Ten. Pacheco – Gavião é V. Exa.

Ten. Gwaier – Eu sou gavião e V.Exa. é a rolinha.

Gen. Potiguara – Está se dirigindo a mim?

Ten. Gwaier – V. Exa. aparteou o Ten. Brito com grosseria?

Gen. Potiguara – Não. Mas sou solidário com os apartes dados a V. Exa.

Ten. Gwaier – Então permita que lhe diga: V. Exa. Também é um corvo faminto que procura rasgar a honra alheia.

Gen. Potiguara – V. Exa. Se atreve a chamar o sr. presidente de República de bandido?

Gen. Hastinfilo – Eu lhe repilo, tenente.

Ten. Gwaier – Ele não é somente bandido, é ladrão também; está provado.

Gen. Potiguara – V. Exa. se arrependerá disto.

 Ten. Gwaier – Registre-se a ameaça.

Gen. Potiguara – V. Exa. não está ameaçado; eu lhe aparteei calmo e rindo!

Ten. Gwaier – Há homens, sr. presidente, cujo riso parece uma operação de descontos a juros de usuários. Assim é o riso do gen. Potiguara.

Cap. Teopomo de Vasconcelos – V Exa. é indigno de vestir a farda do Exército. Não agrida os seus superiores.

Ten. Gwaier – Eu falei com o gen. Potiguara e não com sua ordenança.

Cap. T. de Vasconcelos – Ordenança é V.Exa.

Ten. Gwaier – É V. Exa. que, como capitão, se prestou aos papeis mais infames, como sejam os de perseguidor e algoz dos seus colegas.

Cap. T. de Vasconcelos – V. Exa. está se alterando e o sangue lhe chegando às faces.

Ten. Gwaier – Sim, porque onde não tem sangue é na fisionomia dos cadáveres. Onde não tem sangue é na fisionomia de V. Exa. que é um cadáver moral (Trocam-se violentos apartes).

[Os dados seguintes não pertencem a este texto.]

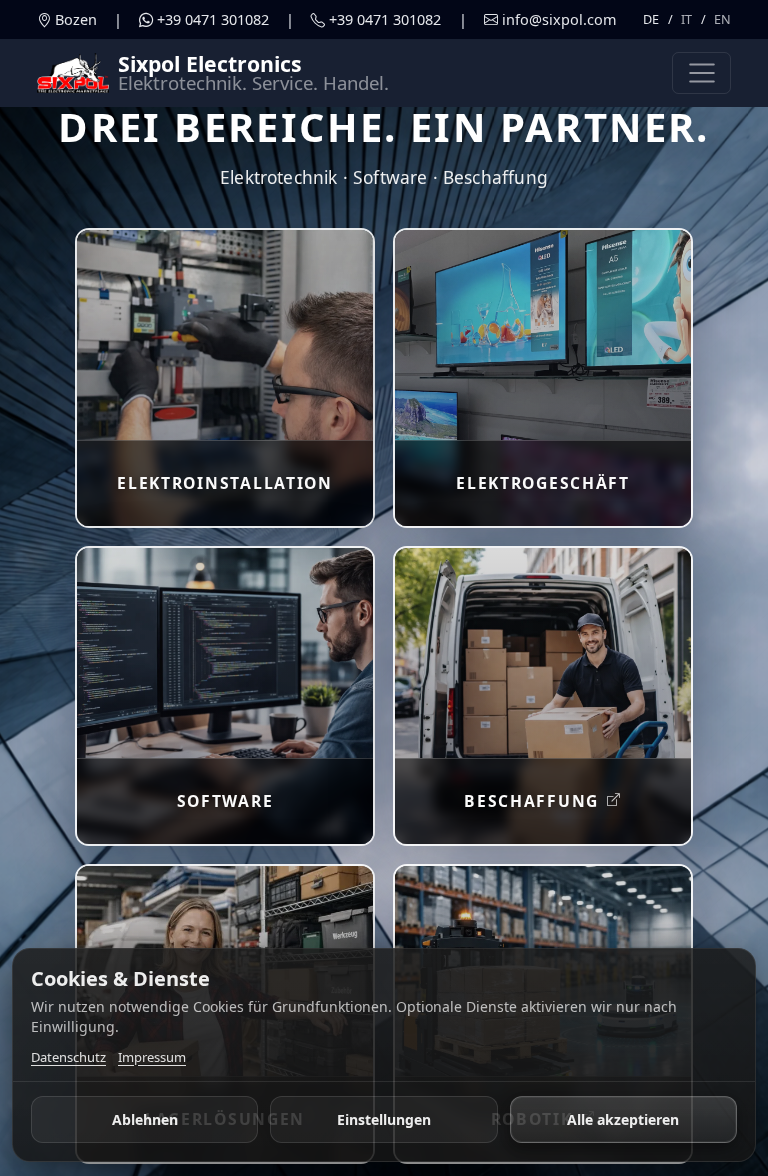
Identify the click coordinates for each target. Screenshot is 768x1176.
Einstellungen (384, 1119)
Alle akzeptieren (623, 1119)
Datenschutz (68, 1057)
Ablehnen (145, 1119)
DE (651, 19)
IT (686, 19)
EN (722, 19)
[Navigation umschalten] (701, 73)
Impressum (152, 1057)
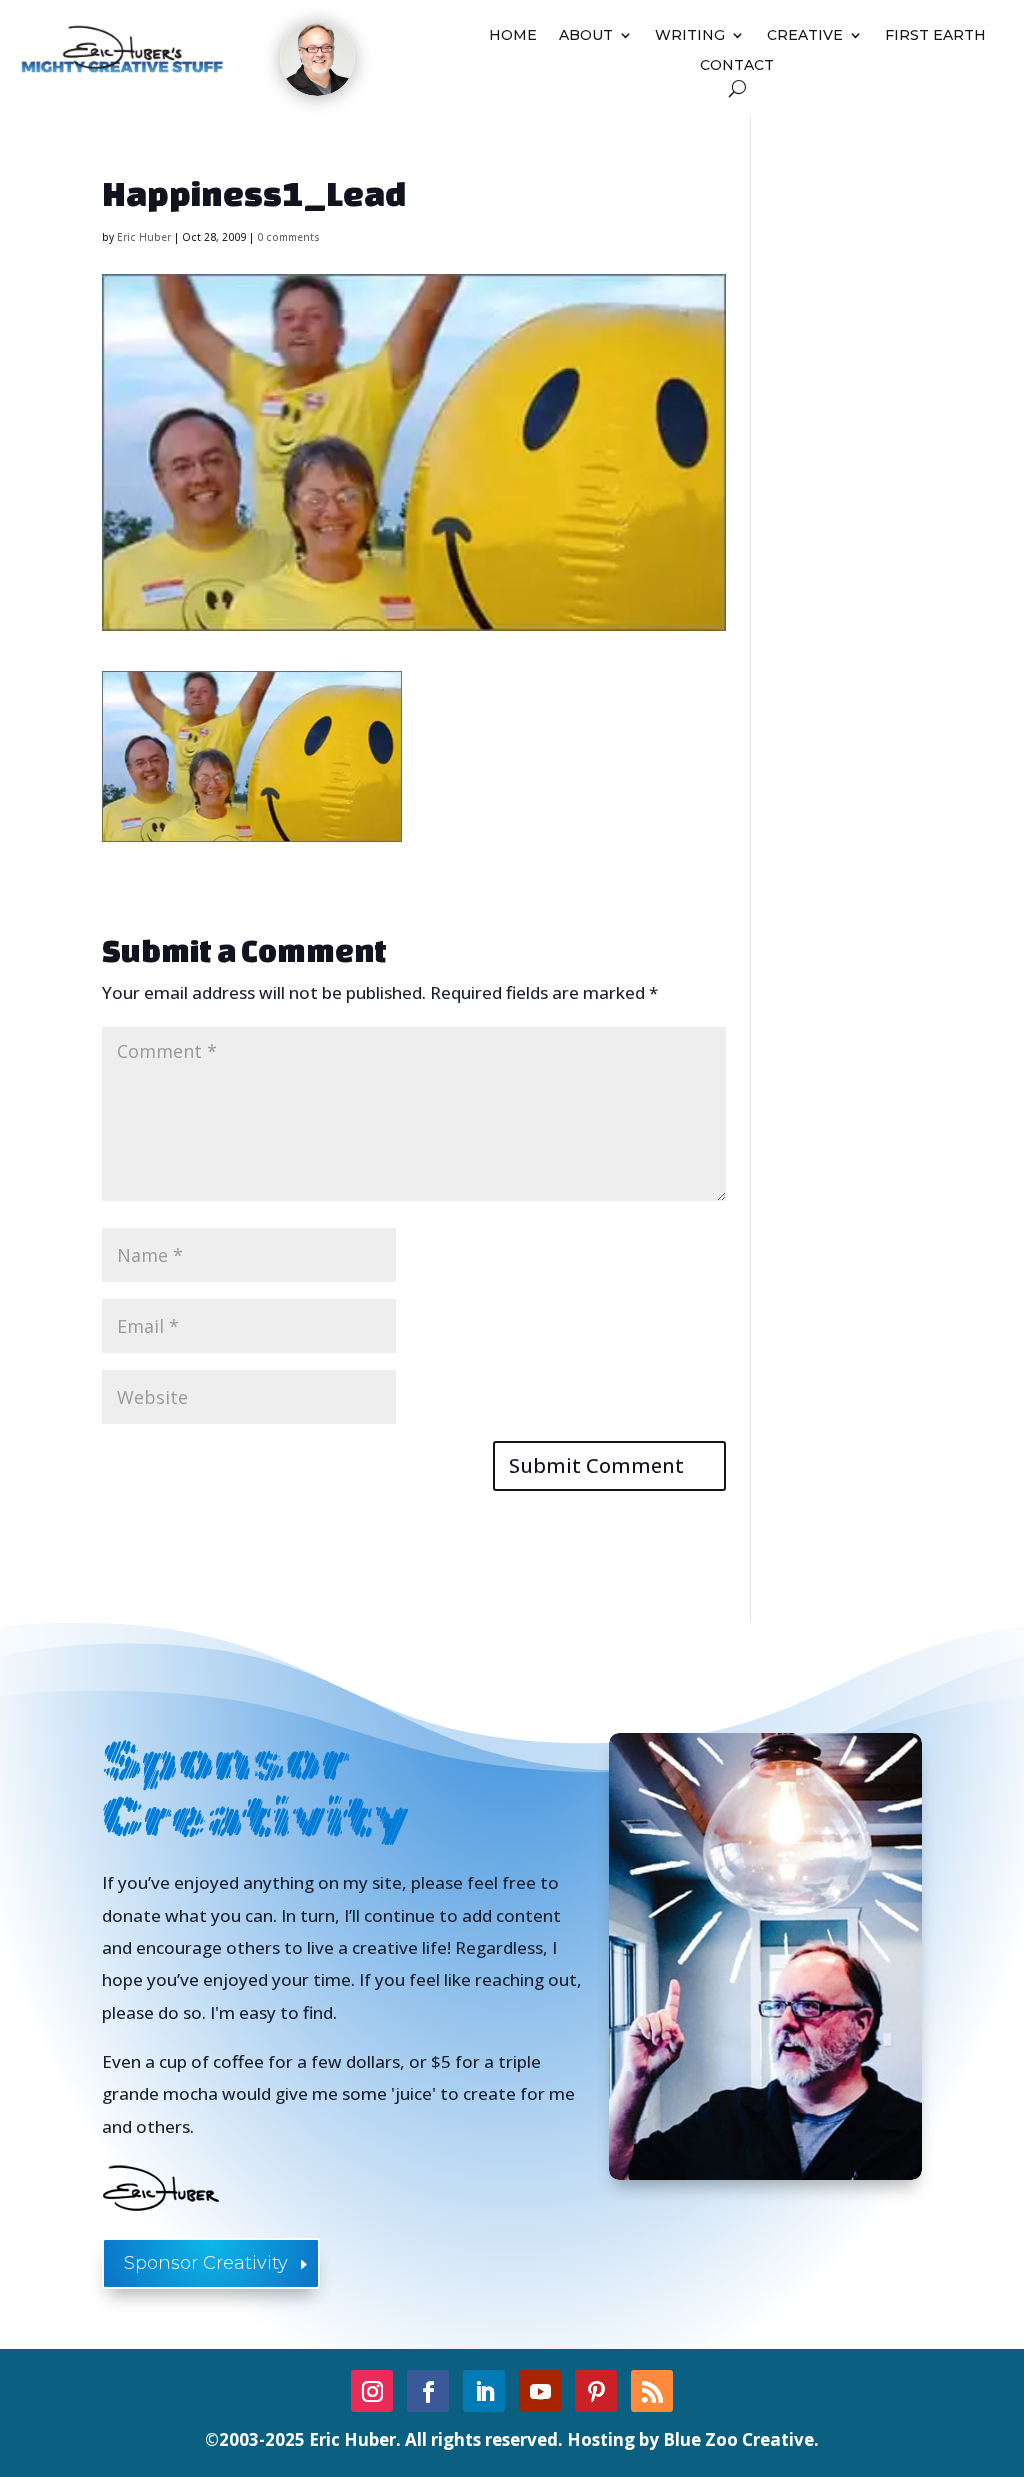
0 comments (288, 237)
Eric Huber (144, 237)
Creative (805, 36)
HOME (513, 36)
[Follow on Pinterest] (596, 2391)
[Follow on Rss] (652, 2391)
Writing (690, 36)
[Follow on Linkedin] (484, 2391)
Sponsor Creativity (206, 2263)
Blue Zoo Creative (738, 2439)
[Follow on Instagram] (372, 2391)
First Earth (935, 36)
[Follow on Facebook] (428, 2391)
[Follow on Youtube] (540, 2391)
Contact (737, 66)
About (586, 36)
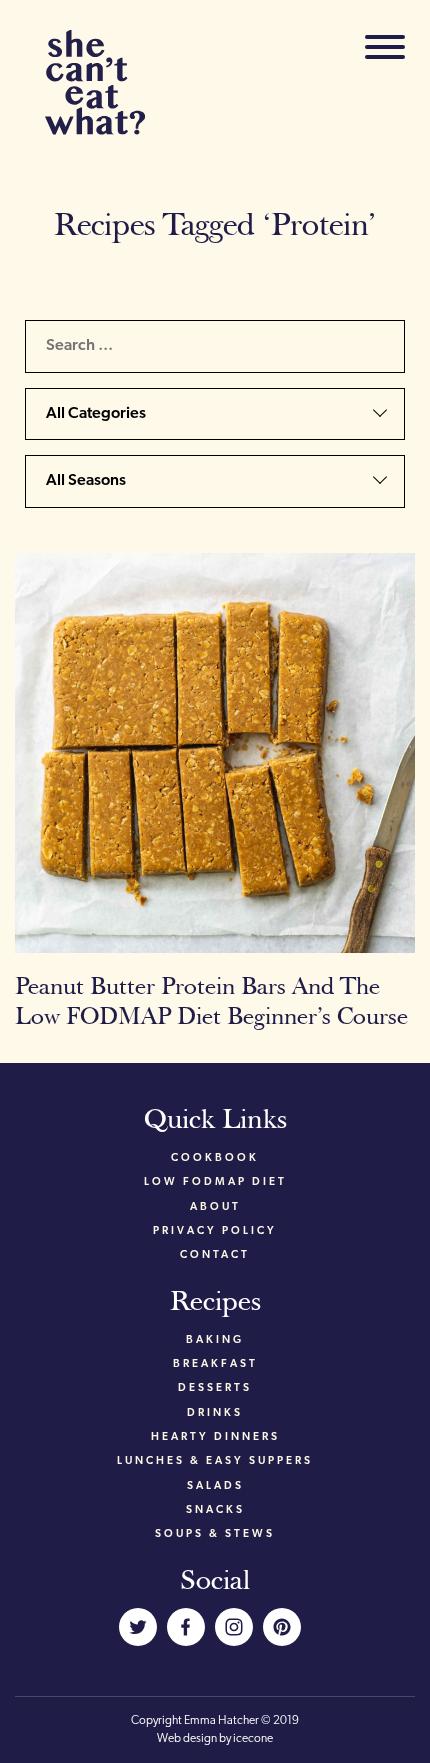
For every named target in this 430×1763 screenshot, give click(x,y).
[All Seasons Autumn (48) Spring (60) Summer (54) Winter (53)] (215, 489)
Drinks (215, 1413)
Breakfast (215, 1364)
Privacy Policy (215, 1231)
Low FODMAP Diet (215, 1182)
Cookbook (215, 1158)
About (215, 1207)
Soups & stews (215, 1534)
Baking (215, 1340)
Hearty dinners (215, 1437)
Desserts (215, 1388)
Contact (215, 1255)
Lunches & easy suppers (215, 1461)
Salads (215, 1486)
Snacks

Marechal Presidente – Se os oficiais continuam nessa linhagem, eu sou obrigado a suspender a sessão. Todos nós somos do Exército, e o que se está passando aqui é uma vergonha que depõe contra a nossa cultura e educação. Continua com a palavra o sr. tenente Gwaier de Azevedo.

Ten. Gwaier – Os meus agressores ponham a carapuça. A observação do sr. presidente atinge aqueles que me obrigam a responder com violência apartes violentos e indelicados.

Cel. Gomes de Castro – Indelicado é V. Exa. que não tem educação.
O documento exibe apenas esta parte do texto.